● **Task objective**: Please tally how many lines in the entries below include the word "list", giving only the number.

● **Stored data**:

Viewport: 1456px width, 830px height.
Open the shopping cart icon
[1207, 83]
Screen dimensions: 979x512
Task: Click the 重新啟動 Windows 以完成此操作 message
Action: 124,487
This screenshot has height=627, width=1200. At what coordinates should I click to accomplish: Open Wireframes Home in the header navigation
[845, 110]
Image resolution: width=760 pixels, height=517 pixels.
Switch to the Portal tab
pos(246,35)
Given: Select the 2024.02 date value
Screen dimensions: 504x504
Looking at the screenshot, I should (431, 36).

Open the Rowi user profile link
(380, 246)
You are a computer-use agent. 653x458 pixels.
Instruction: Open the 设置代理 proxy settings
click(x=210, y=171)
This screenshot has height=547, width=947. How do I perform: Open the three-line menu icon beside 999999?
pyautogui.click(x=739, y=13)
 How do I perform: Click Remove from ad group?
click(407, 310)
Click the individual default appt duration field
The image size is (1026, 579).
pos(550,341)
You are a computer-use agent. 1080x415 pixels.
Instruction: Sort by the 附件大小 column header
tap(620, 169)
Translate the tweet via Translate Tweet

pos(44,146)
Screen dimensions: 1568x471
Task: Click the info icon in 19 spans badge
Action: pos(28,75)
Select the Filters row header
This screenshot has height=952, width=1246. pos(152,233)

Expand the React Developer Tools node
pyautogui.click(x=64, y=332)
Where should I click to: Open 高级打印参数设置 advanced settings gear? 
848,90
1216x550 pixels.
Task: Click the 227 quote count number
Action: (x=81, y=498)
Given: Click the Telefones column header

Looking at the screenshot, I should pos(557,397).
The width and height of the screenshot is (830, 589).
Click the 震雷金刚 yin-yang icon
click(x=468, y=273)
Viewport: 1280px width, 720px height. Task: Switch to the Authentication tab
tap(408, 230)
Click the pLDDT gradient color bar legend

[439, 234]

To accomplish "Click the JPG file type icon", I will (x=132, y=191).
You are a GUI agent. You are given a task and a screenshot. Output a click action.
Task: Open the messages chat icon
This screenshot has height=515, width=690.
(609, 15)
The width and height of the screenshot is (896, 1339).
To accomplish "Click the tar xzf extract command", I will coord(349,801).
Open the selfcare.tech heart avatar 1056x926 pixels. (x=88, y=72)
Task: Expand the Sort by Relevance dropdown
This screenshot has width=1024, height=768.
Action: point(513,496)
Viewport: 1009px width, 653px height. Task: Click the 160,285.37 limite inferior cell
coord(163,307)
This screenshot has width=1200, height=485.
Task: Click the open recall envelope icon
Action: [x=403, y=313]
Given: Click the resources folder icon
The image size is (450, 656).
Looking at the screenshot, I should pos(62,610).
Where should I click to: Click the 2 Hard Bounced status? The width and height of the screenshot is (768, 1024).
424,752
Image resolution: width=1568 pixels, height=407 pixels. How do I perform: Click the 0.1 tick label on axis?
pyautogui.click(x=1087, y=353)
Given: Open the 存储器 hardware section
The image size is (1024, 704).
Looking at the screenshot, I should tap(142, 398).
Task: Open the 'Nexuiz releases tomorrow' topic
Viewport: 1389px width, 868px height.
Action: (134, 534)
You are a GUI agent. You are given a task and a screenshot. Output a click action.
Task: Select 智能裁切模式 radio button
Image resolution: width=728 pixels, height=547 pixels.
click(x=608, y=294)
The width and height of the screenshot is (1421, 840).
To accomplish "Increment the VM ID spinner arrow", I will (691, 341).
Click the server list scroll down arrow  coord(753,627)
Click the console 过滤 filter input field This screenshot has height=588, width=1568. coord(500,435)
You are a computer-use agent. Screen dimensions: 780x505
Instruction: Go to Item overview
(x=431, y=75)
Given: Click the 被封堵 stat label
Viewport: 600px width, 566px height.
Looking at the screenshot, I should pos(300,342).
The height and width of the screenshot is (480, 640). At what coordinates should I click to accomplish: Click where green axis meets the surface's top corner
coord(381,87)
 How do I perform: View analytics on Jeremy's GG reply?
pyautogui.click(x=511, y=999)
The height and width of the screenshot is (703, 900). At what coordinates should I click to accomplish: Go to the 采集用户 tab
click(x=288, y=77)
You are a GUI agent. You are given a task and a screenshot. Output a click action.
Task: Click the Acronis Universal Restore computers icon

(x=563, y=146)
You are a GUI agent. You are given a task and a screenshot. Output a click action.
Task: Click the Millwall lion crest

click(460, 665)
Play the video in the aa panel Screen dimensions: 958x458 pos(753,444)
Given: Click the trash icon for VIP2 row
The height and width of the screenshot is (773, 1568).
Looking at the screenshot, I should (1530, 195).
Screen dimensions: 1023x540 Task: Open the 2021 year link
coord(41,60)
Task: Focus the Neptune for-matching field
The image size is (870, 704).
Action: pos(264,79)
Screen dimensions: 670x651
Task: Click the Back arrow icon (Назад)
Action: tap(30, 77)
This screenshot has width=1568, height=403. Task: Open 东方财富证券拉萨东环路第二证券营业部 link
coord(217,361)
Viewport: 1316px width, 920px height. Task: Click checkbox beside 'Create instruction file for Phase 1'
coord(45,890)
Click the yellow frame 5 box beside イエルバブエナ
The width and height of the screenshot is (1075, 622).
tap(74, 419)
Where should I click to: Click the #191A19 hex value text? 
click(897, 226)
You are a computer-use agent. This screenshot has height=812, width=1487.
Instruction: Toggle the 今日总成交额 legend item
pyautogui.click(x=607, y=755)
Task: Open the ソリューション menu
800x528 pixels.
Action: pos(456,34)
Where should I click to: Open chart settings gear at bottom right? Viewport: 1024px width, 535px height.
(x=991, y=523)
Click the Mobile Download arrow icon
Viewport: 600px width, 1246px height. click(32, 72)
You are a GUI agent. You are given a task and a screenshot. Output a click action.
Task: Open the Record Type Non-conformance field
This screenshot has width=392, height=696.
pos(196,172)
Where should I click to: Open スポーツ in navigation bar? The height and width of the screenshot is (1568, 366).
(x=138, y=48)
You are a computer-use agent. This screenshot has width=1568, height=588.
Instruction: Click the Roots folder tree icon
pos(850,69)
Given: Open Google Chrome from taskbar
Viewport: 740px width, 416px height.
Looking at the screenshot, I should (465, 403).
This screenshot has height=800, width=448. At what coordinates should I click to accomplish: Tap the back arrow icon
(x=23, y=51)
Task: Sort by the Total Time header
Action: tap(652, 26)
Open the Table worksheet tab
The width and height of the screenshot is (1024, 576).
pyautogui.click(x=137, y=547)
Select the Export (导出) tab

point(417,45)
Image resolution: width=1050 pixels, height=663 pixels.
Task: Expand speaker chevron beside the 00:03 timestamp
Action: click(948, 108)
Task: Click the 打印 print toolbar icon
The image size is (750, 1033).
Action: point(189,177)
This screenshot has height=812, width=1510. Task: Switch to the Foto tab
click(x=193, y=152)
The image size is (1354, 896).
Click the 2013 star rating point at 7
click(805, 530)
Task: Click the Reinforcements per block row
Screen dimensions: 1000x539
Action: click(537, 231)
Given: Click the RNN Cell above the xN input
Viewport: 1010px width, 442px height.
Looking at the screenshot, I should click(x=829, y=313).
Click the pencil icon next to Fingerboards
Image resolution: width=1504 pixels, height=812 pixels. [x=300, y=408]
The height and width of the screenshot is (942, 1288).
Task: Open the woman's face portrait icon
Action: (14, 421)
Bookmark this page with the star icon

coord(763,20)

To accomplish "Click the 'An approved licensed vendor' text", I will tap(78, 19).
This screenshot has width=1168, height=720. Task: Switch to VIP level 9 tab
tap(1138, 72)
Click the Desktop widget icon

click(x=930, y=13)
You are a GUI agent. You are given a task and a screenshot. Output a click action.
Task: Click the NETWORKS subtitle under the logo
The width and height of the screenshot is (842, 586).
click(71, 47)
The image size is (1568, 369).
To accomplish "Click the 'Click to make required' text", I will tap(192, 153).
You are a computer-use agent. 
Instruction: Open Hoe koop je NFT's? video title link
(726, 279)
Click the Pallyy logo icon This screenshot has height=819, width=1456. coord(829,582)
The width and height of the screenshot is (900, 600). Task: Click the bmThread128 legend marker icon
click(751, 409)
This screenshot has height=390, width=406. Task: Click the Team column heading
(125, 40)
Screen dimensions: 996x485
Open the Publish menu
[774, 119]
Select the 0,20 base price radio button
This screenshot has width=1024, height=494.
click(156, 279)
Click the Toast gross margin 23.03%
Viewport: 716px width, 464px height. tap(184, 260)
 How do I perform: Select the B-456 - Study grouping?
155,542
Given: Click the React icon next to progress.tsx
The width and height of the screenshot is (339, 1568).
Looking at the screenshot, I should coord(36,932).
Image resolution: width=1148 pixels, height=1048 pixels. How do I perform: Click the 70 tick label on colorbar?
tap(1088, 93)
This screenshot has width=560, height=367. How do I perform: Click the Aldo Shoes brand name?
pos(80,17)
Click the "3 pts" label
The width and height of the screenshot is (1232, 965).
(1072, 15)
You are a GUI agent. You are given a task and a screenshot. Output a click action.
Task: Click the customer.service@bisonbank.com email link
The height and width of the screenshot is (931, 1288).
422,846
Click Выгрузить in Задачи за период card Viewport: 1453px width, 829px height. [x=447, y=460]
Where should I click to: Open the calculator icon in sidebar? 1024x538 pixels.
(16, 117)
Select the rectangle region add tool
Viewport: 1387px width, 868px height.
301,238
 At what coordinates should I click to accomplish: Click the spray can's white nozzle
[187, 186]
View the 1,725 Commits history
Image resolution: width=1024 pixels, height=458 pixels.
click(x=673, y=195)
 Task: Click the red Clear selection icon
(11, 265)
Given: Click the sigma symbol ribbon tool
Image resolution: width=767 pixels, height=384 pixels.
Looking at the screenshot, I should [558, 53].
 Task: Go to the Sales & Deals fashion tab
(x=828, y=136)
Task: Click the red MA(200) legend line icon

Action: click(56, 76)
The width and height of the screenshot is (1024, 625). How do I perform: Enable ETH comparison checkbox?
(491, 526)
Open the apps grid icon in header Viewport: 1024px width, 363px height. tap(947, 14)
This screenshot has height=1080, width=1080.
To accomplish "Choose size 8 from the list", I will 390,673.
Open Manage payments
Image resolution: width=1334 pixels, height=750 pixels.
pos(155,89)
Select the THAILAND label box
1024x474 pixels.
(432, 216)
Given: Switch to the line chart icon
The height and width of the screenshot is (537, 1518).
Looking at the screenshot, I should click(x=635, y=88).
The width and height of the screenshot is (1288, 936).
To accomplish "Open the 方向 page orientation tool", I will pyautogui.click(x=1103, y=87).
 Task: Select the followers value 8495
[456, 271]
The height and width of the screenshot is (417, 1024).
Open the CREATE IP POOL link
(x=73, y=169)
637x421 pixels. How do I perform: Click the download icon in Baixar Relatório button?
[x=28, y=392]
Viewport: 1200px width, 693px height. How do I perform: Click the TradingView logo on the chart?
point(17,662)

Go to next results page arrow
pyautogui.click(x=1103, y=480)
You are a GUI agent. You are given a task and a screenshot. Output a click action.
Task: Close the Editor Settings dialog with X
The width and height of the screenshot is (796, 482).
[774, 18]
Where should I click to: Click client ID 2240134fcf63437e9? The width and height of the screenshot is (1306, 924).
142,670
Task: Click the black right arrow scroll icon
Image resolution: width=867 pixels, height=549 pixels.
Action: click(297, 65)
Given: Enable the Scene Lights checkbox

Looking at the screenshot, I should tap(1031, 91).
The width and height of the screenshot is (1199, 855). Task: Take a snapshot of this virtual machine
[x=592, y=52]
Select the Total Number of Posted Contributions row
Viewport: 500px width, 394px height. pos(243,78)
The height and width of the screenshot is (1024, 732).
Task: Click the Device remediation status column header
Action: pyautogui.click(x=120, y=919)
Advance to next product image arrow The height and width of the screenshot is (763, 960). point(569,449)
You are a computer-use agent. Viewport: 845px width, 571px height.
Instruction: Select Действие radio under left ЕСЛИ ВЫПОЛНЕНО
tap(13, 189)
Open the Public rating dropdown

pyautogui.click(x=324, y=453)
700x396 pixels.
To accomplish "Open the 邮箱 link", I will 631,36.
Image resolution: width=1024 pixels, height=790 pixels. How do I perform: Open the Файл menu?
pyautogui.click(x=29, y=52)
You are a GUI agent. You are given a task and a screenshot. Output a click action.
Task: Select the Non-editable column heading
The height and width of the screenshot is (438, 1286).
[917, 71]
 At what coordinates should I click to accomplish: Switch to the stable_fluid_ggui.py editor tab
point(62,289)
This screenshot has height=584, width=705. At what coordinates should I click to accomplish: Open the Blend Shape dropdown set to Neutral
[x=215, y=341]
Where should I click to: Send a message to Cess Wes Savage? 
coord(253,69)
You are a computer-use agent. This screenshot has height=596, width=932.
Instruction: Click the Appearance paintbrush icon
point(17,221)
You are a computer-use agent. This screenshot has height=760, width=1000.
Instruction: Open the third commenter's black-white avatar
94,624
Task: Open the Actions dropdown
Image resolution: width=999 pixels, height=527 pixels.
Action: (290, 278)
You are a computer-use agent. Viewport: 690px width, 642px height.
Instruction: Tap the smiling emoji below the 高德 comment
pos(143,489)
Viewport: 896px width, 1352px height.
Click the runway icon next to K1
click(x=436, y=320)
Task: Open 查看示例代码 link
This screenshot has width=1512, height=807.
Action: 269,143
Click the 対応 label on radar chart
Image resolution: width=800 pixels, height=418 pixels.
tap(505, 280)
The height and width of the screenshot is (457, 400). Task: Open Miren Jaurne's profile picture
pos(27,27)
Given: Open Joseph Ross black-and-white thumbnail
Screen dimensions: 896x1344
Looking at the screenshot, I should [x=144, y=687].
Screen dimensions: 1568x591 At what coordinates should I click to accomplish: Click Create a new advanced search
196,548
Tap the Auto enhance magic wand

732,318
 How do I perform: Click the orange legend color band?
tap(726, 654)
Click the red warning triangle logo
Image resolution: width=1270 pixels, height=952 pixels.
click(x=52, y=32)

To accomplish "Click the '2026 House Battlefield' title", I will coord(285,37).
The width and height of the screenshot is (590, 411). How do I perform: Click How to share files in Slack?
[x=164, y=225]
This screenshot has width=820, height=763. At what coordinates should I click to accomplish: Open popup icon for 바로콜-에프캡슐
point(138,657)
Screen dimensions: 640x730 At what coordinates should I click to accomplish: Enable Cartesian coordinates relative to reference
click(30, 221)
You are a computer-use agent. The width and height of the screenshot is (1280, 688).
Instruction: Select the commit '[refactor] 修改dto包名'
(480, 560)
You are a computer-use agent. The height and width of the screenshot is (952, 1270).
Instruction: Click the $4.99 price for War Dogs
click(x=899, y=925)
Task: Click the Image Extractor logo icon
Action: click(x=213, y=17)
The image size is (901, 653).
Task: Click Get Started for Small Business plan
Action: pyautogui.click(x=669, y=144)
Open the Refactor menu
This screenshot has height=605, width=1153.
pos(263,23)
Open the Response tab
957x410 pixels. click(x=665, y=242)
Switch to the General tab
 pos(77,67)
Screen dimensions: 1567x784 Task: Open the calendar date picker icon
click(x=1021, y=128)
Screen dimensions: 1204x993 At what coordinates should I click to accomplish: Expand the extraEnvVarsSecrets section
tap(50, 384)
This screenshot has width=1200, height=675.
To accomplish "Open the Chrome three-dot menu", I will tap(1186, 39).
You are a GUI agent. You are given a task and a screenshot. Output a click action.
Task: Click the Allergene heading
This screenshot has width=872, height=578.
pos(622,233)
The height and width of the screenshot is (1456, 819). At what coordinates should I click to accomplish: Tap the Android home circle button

● **Answer to this task**: 2